I like the sounds of this  . I've never had a chinese out at a restaurant before :lol:


----------



## denimblue225turbo (Aug 28, 2009)

well we use to go all the time but we havent been for probably over a year so i am really looking forward to it, and buffet and all you can eat are my favourite 2 words :lol:


----------



## denimblue225turbo (Aug 28, 2009)

we have got Niaz making a guest appearance all the way from switzerland, thats dedication!!!
Bear that in mind if any of you little buggers dont turn up


----------



## bella_beetle2.0 (Feb 9, 2010)

glen get it right... you dont even finish the plate and they try and whip it! have to hold on tight to it :lol:


----------



## denimblue225turbo (Aug 28, 2009)

only 16 days to go, cant wait for chinese......... so were having takeaway tonight to get us by till then  :lol: :lol:


----------



## Lethallizzle (Sep 6, 2009)

YESSSS i want to comee ...i missed the last local meet because i got a flat tyre the day before and wasnt feeling driving around on the lovely space saver, so yess count me in please ...first TT meet for me too so should be fun...i have done no modifying yet though so no judgements yet plz guys :-/ haha xxx


----------



## denimblue225turbo (Aug 28, 2009)

lol, dont worry the modding comes naturally and once you see terry's engine bay you will want to get polishing :lol:


----------



## denimblue225turbo (Aug 28, 2009)

Right boys and girls the list is ever growing which is great,

now i am going to ask you to let me know how many people are coming with your car and whether you will be eating because i am feeling that booking is going to be needed as i originally thought we might have 10 or so people so i wouldnt have to but as there could well be in the region of 30+ people with 20+ cars i think i should warn them we are on our way 

So could you please just post in this thread number of people with your car and if you will be eating 

Thanks all

p.s if i dont hear from you i will pm you by the end of this week


----------



## ian222 (May 4, 2007)

Should be me and a mate in my car and his old man might be coming in his mk2 tt so say 3 but will check


----------



## denimblue225turbo (Aug 28, 2009)

excellent i just want rough numbers so thats fine, i just didnt want to ring them and say 20 and it ends up we have 40 :lol:


----------



## UKRPG (Oct 14, 2009)

ok - I'll write to Freeport and drop it into theyre offive later this week to see if I can get some space sorted

More than likely it will just be me by the way


----------



## JNmercury00 (May 22, 2007)

I'm 50/50 at the mo, just discovered it's my aunt's 60th and there are now plans to go out to celebrate. will know more in time.


----------



## triplefan (Sep 3, 2008)

1 car with 2 people for food


----------



## graTT58 (Jan 28, 2009)

Looks like someone needs to appoint a new regional rep as our current East Anglia rep is more into Porsches these days. No wonder we have had so few events in this part of the world.


----------



## denimblue225turbo (Aug 28, 2009)

it does seem a little bit lets say pointless having a rep for our area that no longer drives a TT, cant see he is going to show much interest on here anymore :?


----------



## graTT58 (Jan 28, 2009)

denimblue225turbo said:


> it does seem a little bit lets say pointless having a rep for our area that no longer drives a TT, cant see he is going to show much interest on here anymore :?

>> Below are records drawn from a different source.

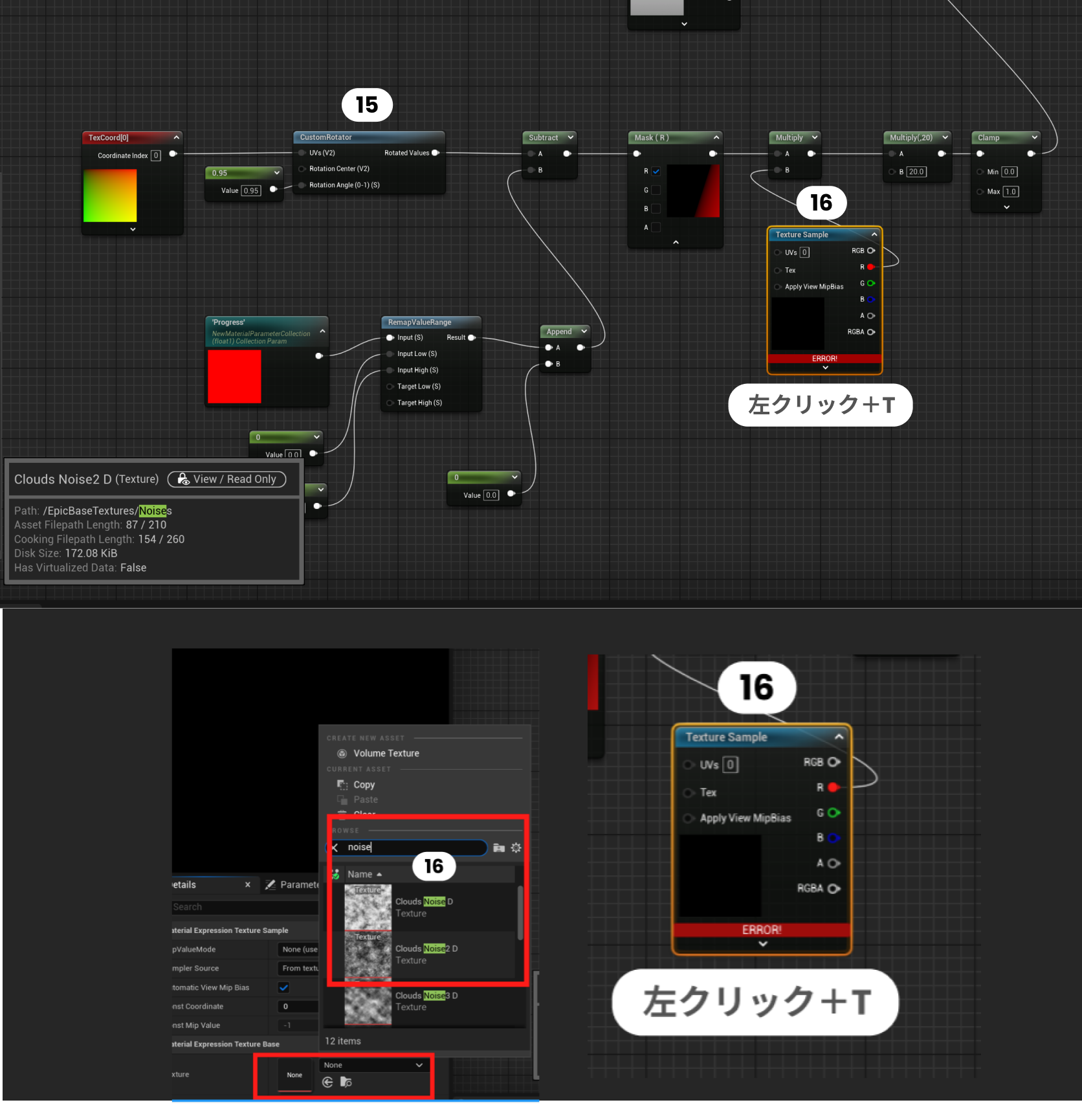Switch to the Parameters tab
The height and width of the screenshot is (1120, 1082).
point(292,884)
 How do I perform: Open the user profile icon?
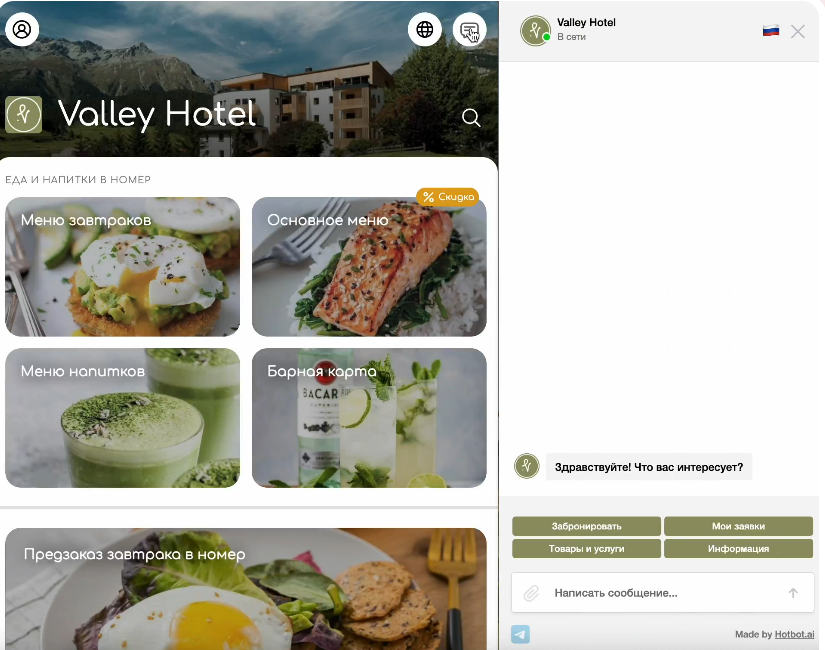pos(22,29)
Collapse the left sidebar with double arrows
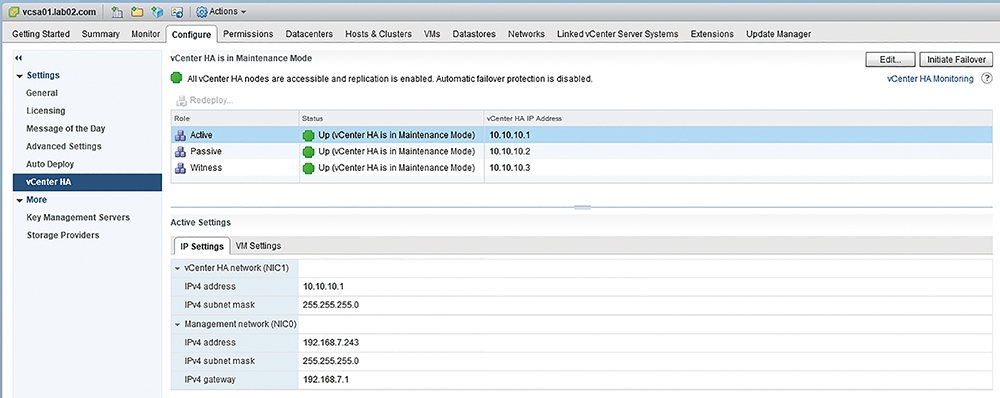The width and height of the screenshot is (1000, 398). [18, 57]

When was the last time he did???


----------



## UKRPG (Oct 14, 2009)

touche! :wink:

I'm having a spot of de ja vue as didn't we have a conversation the other week? :? :mrgreen: :mrgreen:


----------



## denimblue225turbo (Aug 28, 2009)

:lol: :lol: 
i think it was brought up :roll:

I vote Richard to be our rep!!


----------



## fozzie (Oct 20, 2009)

Hi There,

I would like to come to the meet at Braintree freeport on sunday 25th April 2010 please. I am only 15 mins from Braintree. It would be my TT and girlfriend and myself.Hope this is Ok?

Regards

Phil 8)


----------



## denimblue225turbo (Aug 28, 2009)

yeah no worries mate, it will be great to meet you. Will you be eating aswell??


----------



## fozzie (Oct 20, 2009)

triplefan said:


> I'll have to give this a go, just to see if Dotti makes it :lol: :lol: :lol:
> 
> PS the shops will be closed at 1 oclock......won't they?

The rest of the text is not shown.